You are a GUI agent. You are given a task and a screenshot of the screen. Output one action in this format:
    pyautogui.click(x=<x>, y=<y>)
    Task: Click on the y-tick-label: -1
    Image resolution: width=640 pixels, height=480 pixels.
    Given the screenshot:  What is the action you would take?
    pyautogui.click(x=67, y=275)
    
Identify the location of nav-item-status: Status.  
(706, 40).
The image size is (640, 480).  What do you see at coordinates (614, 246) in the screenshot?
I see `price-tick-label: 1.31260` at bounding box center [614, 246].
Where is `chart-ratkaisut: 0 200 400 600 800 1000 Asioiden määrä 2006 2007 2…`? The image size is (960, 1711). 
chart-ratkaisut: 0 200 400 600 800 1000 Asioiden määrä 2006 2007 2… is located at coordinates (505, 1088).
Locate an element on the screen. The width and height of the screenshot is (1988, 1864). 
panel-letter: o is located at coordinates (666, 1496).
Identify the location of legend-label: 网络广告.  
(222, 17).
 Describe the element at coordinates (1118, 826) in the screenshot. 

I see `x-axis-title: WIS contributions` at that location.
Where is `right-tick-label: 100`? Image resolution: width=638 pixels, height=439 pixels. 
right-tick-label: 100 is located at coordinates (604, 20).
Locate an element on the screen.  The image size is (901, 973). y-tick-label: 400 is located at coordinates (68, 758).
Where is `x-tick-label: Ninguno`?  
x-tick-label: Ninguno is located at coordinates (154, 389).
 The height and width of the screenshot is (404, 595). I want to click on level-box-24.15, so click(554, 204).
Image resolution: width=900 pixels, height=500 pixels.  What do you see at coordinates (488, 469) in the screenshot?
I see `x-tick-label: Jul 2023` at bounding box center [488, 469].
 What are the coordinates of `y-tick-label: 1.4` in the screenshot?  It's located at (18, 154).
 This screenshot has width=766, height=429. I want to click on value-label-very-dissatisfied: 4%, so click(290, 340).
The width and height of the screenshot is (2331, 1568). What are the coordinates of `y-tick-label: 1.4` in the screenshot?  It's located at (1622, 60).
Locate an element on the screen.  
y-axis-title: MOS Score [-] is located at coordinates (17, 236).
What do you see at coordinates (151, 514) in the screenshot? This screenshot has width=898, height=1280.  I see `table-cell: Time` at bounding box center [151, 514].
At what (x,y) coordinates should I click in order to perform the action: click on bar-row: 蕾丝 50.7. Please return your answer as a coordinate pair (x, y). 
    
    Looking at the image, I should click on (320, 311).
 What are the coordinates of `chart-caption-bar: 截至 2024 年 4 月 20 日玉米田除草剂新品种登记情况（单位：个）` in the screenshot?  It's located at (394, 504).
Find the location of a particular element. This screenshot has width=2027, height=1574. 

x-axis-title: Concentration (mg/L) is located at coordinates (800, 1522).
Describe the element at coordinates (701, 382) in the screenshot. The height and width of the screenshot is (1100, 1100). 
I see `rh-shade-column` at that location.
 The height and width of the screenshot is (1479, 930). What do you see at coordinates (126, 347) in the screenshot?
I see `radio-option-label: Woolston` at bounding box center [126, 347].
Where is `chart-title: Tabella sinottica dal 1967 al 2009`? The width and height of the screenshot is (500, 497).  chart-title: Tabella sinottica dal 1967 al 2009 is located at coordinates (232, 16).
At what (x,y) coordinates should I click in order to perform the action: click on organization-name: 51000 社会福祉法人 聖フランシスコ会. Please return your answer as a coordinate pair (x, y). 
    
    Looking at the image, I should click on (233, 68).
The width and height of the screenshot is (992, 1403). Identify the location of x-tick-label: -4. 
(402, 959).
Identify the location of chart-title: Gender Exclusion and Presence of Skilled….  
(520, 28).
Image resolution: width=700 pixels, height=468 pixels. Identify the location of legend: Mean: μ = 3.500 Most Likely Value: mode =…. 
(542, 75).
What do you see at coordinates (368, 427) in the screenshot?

### Assignment
Reproduce the data from the line containing "at (394, 504)." up to and including the line containing "x-axis-title: Concentration (mg/L)", swapping "screenshot" for "image" and leaving everything else the same.

### Response to this exercise
 What are the coordinates of `chart-caption-bar: 截至 2024 年 4 月 20 日玉米田除草剂新品种登记情况（单位：个）` in the image?  It's located at (394, 504).
Find the location of a particular element. This image has width=2027, height=1574. 

x-axis-title: Concentration (mg/L) is located at coordinates (800, 1522).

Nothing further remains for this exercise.